> Dataset entries:
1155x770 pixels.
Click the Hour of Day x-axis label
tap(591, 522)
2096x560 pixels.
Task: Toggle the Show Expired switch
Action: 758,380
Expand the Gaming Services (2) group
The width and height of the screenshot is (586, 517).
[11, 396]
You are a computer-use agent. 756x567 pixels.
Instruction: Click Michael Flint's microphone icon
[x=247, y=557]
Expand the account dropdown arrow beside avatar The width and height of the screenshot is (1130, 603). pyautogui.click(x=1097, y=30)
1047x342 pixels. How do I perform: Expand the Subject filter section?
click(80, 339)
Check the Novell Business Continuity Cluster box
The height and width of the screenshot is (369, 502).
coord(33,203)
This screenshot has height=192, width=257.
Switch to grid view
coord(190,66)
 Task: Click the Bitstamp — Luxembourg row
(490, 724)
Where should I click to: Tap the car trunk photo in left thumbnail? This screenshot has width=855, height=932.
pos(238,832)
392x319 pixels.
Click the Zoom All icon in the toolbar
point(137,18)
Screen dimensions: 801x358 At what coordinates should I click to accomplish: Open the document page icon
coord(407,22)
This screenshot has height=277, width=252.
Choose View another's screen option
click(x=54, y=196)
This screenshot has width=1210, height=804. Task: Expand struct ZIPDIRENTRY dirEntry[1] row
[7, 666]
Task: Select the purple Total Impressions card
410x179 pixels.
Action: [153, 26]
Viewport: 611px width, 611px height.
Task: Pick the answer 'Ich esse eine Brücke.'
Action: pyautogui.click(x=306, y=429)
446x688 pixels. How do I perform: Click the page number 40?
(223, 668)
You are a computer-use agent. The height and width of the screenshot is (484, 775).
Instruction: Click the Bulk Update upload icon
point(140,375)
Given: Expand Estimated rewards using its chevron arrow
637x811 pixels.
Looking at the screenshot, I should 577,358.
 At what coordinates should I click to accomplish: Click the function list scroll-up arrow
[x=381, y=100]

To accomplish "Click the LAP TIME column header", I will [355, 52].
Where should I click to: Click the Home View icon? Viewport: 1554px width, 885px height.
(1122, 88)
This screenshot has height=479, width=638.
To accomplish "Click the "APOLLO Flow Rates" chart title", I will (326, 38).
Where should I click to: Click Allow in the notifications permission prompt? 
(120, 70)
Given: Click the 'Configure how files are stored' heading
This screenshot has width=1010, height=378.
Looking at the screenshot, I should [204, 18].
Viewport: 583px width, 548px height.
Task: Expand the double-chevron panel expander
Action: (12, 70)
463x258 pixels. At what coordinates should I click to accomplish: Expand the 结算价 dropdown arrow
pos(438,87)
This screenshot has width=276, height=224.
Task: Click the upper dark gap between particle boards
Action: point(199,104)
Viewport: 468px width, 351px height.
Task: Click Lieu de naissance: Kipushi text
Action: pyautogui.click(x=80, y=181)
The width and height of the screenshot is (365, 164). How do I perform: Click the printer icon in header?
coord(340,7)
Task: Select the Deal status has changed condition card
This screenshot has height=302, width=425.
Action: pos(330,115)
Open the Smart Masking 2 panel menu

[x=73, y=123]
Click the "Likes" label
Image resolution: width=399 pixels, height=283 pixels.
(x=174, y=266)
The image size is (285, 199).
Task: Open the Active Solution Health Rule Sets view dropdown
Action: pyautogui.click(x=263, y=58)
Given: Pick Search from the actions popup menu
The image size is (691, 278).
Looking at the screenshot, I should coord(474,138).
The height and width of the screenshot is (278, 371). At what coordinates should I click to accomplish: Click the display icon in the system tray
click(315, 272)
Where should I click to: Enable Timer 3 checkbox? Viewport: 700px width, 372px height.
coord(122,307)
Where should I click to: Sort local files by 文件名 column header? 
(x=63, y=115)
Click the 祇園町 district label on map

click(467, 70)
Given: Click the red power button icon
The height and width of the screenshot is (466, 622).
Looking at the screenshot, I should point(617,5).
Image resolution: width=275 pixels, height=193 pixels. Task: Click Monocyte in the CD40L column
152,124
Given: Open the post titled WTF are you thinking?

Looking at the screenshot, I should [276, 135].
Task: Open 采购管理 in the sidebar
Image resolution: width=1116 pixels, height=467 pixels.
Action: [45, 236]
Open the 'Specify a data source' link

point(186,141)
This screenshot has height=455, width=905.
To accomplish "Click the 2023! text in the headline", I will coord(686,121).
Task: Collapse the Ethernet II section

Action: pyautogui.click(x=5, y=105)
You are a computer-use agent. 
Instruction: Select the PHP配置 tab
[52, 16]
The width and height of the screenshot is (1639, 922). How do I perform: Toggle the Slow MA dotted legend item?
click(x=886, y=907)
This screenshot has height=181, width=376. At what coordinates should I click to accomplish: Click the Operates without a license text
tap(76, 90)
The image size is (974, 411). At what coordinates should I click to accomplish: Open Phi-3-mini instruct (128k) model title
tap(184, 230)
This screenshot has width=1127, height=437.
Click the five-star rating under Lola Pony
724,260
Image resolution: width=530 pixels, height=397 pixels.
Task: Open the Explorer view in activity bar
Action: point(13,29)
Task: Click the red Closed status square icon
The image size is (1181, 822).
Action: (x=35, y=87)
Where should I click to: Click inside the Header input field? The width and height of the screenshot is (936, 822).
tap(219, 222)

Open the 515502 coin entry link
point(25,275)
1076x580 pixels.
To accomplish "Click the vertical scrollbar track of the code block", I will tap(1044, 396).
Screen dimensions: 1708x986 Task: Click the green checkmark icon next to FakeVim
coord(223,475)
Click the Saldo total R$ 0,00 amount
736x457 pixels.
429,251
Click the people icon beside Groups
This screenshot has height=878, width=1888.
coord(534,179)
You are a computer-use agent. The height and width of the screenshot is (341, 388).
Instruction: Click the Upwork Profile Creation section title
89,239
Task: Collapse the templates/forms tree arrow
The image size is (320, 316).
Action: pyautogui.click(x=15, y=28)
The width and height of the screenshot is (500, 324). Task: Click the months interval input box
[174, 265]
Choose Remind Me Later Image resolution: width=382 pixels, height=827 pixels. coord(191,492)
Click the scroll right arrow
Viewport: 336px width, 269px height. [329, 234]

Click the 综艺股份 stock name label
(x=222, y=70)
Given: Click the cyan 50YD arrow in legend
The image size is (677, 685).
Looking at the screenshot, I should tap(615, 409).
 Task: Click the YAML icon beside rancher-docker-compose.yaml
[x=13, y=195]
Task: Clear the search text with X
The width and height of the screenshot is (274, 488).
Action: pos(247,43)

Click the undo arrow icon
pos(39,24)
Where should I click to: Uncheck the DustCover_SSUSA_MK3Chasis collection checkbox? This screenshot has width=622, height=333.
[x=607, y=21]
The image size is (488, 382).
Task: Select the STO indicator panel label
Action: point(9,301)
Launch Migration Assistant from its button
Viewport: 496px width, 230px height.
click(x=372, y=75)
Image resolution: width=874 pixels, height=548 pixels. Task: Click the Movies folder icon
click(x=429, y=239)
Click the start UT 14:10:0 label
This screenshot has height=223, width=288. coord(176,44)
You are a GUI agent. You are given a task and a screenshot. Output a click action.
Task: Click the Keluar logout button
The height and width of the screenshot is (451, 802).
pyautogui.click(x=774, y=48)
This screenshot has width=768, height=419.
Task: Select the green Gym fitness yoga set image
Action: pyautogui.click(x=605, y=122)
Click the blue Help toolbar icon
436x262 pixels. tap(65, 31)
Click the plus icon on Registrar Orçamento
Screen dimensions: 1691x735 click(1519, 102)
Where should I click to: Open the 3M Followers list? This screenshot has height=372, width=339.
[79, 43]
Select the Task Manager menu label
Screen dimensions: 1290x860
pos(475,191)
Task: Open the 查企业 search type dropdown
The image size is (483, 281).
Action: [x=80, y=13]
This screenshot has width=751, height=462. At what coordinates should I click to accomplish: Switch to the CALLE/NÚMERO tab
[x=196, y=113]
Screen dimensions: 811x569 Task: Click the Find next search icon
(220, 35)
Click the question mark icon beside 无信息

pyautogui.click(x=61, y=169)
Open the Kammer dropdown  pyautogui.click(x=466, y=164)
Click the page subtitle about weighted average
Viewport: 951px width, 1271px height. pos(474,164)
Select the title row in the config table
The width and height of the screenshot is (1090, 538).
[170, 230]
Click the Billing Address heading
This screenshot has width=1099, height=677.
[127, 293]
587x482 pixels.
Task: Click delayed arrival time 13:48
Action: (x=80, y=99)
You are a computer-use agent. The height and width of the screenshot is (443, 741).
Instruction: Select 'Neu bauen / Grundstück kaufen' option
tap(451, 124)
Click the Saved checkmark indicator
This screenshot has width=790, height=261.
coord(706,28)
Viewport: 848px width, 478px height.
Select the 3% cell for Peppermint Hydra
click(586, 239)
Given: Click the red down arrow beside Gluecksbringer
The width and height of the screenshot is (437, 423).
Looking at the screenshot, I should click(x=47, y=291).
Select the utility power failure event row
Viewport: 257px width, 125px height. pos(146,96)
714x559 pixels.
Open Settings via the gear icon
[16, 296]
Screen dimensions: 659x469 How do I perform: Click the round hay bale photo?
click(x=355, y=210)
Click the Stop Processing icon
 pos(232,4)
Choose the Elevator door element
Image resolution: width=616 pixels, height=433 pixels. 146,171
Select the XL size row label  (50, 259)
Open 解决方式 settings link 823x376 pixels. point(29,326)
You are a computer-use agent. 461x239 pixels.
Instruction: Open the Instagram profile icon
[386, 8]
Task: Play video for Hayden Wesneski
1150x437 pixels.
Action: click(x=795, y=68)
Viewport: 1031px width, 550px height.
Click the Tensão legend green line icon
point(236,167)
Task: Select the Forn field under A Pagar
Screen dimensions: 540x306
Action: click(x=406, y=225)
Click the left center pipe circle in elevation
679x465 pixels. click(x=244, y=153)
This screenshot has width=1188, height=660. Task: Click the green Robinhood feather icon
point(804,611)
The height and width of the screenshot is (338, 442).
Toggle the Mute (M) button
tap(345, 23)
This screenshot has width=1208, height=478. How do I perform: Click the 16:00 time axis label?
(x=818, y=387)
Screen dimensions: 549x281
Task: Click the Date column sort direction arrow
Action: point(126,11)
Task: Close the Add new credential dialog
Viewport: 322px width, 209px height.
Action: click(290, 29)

> The problem:
Count, and answer with the number only: how many lines of the data include the string "will"?

> Reply:
4